DATA FOR THE TASK
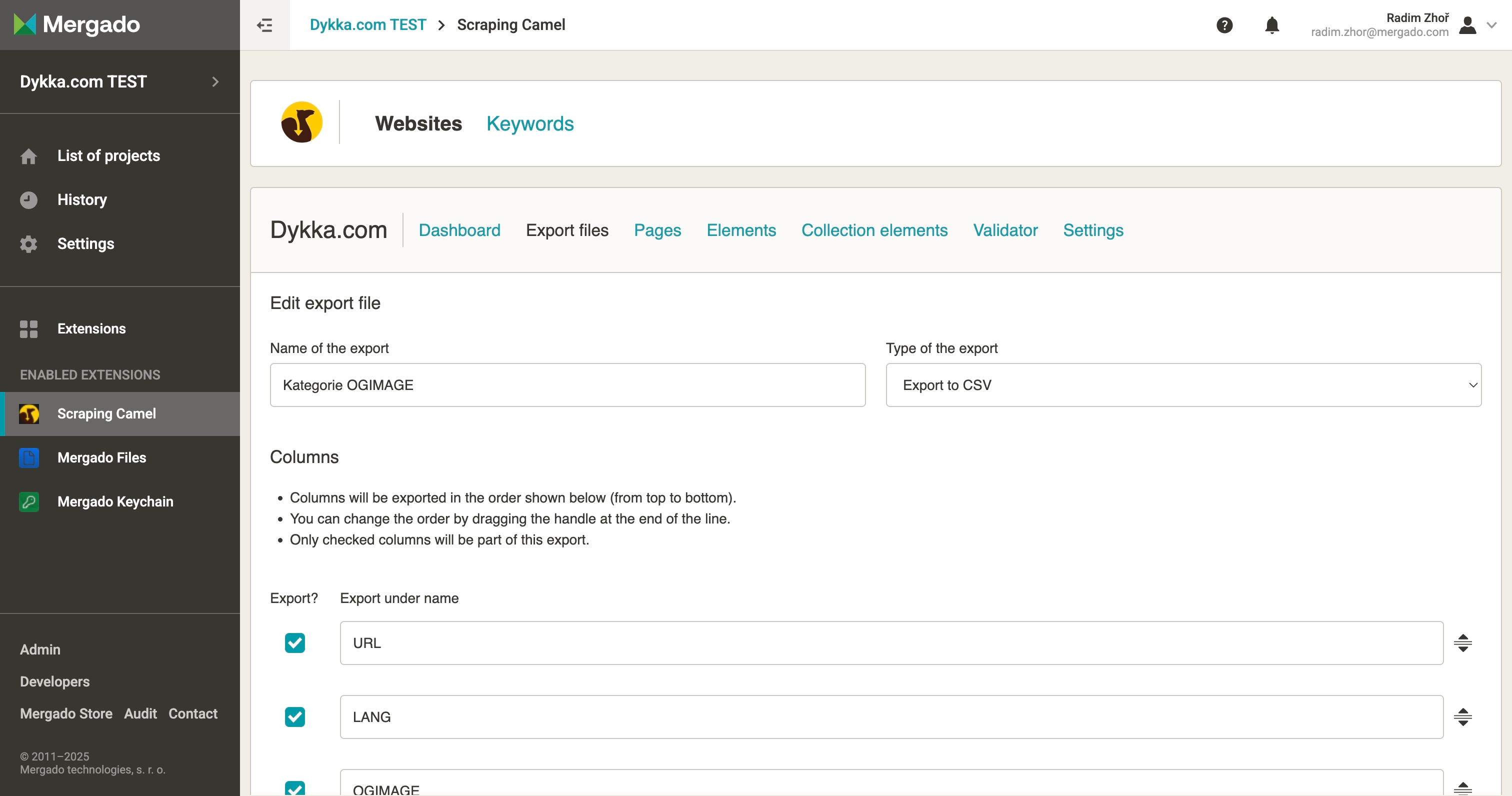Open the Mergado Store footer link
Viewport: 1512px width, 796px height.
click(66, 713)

---

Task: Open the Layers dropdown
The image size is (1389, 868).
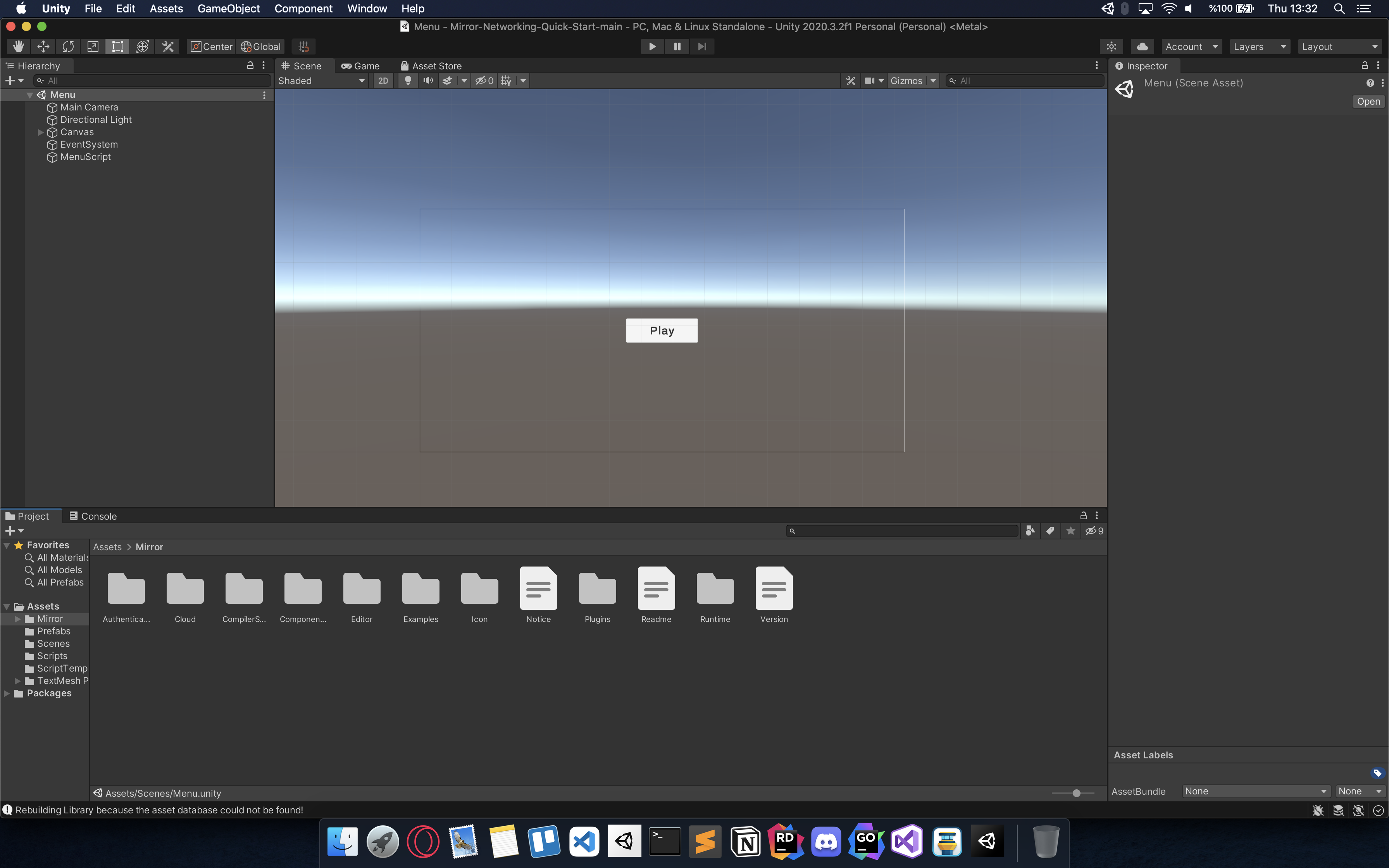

==

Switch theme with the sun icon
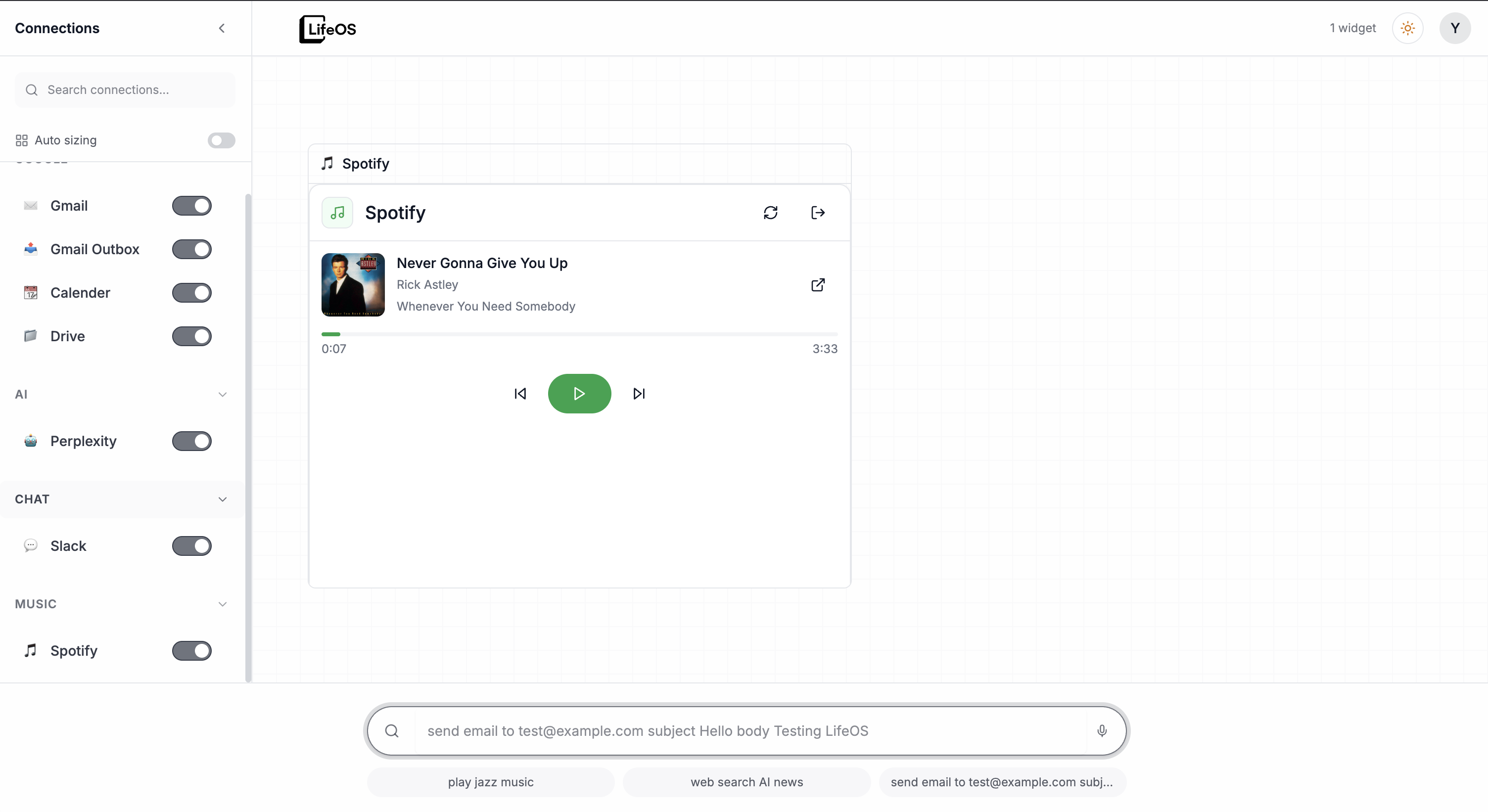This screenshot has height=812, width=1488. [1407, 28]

TASK DESCRIPTION
Among the lines above, find the one with "Task: Open the Layers dropdown" and the one with "The image size is (1389, 868).". Quote both and everything between them, exactly.

RESPONSE TO THE EXERCISE
Task: Open the Layers dropdown
The image size is (1389, 868).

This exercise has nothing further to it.